[Items listed in a dataset]
[Start of Attachment]
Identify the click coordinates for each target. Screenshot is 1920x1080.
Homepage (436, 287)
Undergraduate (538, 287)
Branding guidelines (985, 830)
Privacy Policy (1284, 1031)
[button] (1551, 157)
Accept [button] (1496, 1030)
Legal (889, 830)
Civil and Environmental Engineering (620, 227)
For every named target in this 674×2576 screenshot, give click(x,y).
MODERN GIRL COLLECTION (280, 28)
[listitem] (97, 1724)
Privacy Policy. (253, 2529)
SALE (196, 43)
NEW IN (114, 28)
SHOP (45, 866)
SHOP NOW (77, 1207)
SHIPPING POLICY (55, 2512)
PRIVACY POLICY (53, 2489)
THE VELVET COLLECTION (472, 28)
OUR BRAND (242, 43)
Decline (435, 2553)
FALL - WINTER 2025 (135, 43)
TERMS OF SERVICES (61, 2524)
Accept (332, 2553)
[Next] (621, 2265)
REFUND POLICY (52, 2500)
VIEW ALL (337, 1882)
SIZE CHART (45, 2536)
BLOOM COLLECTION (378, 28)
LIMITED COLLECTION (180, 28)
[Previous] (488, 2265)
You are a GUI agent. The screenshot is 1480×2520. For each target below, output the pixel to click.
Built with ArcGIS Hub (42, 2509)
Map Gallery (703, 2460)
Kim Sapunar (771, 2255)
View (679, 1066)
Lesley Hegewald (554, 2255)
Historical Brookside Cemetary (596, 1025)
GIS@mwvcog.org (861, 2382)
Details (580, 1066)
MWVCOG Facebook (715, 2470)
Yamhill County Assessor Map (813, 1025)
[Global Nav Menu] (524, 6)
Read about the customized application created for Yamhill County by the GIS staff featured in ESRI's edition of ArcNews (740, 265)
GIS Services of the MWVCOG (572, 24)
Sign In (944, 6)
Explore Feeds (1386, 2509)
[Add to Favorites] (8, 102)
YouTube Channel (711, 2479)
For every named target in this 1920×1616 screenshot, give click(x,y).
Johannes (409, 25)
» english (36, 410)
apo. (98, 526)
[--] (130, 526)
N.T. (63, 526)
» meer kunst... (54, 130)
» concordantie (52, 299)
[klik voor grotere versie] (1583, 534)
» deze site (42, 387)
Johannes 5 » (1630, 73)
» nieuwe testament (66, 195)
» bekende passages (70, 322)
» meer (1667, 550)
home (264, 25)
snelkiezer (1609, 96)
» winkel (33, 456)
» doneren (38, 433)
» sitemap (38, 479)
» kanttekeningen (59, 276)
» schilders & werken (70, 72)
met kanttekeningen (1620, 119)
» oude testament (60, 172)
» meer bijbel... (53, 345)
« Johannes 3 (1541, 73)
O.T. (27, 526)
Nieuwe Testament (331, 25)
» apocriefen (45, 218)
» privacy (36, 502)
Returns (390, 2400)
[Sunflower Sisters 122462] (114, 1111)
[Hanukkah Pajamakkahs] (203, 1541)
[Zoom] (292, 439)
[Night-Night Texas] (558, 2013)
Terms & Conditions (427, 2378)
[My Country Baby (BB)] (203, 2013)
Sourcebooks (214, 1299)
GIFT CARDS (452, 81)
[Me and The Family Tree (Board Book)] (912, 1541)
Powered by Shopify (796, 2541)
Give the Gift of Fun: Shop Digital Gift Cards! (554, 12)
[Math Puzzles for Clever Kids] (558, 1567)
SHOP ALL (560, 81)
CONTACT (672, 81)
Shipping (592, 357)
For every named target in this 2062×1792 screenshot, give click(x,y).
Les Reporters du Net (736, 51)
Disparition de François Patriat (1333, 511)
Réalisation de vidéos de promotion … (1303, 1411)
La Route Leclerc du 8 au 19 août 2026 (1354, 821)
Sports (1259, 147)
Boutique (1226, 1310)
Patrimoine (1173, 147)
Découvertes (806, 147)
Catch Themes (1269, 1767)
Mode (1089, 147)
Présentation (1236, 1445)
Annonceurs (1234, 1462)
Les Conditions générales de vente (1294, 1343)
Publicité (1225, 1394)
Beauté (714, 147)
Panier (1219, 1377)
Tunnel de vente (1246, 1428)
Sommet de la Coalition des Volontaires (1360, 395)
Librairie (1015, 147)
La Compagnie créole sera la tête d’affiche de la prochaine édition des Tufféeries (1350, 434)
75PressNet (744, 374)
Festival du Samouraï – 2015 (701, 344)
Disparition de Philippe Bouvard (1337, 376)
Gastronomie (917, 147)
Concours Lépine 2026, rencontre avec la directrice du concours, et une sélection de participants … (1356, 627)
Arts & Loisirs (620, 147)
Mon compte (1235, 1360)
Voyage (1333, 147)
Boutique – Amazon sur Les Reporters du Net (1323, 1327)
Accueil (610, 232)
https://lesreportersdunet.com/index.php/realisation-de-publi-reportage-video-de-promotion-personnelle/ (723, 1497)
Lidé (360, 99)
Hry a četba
[End of Attachment]
# Task directions:
Return, from the data, each line that has the word "Boutique" in it.

# Result of the task:
Boutique (1226, 1310)
Boutique – Amazon sur Les Reporters du Net (1323, 1327)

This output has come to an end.